Sospensione dei pagamenti e compensazione
1. Nei casi in cui l'autore della violazione o i soggetti obbligati
in solido vantano un credito nei confronti della camera di commercio
competente per territorio, questa ha facolta' di sospendere il
pagamento di quanto dovuto se e' stato notificato un atto di
contestazione o di irrogazione della sanzione, ancorche' non
definitivo. Il provvedimento con il quale viene sospeso il pagamento
e' notificato all'autore della violazione o i soggetti obbligati in
solido entro trenta giorni dalla data del provvedimento stesso.
2. La sospensione opera nei limiti della somma risultante dall'atto
di contestazione o di irrogazione della sanzione o dalla decisione
della commissione tributaria.
3. La sospensione del pagamento e' revocata, qualora intervenga la
riscossione della somma risultante dall'atto di contestazione o di
irrogazione ovvero e' adeguata, se una decisione della commissione
tributaria determini in misura diversa l'importo dovuto.
4. In presenza di un provvedimento definitivo, la camera di
commercio pronuncia la compensazione del debito e ne da' notifica
all'autore della violazione o i soggetti obbligati in solido entro
trenta giorni dalla data del provvedimento stesso.

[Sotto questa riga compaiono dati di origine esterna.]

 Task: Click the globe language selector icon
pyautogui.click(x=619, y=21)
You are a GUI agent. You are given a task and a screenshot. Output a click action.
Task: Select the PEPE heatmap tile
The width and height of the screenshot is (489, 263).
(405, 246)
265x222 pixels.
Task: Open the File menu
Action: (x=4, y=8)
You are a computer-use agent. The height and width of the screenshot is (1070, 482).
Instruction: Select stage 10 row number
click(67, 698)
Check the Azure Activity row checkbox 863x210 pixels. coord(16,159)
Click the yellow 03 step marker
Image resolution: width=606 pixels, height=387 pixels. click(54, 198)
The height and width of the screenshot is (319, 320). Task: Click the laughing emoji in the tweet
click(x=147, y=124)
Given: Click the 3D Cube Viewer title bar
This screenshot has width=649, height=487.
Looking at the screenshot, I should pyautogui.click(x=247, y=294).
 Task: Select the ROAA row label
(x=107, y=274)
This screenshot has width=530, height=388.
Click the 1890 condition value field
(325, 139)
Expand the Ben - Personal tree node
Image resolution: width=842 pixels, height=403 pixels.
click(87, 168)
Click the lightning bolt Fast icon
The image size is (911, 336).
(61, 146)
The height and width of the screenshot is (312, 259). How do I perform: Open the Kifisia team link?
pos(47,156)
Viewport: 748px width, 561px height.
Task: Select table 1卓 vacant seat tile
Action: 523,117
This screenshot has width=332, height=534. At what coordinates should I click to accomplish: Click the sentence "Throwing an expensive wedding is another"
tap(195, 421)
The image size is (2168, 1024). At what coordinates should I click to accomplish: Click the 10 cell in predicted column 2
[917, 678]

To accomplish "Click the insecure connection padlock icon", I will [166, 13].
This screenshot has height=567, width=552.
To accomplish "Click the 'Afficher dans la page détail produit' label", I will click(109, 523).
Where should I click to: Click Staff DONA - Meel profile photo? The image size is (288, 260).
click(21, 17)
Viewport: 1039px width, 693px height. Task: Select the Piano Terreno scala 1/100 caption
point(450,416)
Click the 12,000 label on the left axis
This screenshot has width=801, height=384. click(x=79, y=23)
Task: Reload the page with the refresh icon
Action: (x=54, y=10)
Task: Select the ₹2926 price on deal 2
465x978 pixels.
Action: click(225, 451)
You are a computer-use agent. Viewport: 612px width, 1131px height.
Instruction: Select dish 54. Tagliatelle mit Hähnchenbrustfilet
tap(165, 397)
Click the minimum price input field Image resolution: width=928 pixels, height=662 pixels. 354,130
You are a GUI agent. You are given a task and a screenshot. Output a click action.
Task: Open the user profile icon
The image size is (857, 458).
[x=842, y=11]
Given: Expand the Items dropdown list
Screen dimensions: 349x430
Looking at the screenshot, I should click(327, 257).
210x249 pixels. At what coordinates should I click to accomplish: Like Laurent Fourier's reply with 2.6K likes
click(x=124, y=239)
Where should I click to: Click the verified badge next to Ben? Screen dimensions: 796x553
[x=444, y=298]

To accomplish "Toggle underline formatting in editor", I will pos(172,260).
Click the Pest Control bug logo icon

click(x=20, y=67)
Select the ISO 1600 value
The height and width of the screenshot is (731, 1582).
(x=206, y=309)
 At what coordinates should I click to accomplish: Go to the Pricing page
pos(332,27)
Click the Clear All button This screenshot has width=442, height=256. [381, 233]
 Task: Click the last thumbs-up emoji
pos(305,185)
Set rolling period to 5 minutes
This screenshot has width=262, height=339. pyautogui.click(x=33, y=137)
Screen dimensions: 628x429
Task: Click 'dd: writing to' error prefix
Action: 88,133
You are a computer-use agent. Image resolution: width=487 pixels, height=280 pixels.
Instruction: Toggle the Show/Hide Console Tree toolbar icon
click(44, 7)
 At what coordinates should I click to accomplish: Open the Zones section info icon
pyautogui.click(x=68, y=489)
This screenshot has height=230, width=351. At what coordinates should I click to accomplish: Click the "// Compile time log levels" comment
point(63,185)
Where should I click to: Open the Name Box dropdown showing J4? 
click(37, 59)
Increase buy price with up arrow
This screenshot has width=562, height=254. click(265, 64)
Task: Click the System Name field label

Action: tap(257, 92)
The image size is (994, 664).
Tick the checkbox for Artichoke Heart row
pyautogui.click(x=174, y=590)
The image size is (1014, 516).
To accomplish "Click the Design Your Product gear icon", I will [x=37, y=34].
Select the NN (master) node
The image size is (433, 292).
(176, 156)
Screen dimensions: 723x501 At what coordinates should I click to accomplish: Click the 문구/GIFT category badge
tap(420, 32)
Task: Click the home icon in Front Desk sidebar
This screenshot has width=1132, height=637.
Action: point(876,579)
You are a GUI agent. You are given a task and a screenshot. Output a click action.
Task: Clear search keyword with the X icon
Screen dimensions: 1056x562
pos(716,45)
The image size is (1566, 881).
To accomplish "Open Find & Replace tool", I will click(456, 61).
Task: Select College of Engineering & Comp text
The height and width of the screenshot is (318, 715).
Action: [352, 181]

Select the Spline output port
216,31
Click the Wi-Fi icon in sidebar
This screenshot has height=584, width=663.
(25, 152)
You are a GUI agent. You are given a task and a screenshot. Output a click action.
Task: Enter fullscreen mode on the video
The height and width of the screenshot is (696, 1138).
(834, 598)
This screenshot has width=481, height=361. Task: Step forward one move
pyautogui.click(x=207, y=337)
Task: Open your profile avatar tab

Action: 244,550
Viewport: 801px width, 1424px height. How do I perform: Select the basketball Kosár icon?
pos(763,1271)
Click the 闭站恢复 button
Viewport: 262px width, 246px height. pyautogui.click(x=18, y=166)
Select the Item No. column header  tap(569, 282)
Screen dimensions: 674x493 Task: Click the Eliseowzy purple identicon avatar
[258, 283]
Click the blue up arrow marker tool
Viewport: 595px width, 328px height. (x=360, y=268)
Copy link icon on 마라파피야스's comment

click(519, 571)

5. I provvedimenti di cui ai commi precedenti sono impugnabili
davanti alle commissioni tributarie, che possono disporre la
sospensione ai sensi dell'articolo 47 del decreto legislativo
31 dicembre 1992, n. 546.
Nota all'art. 11:
- Per il testo dell'art. 47 del citato decreto
legislativo n. 546 del 1992, si veda nella nota all'art. 9.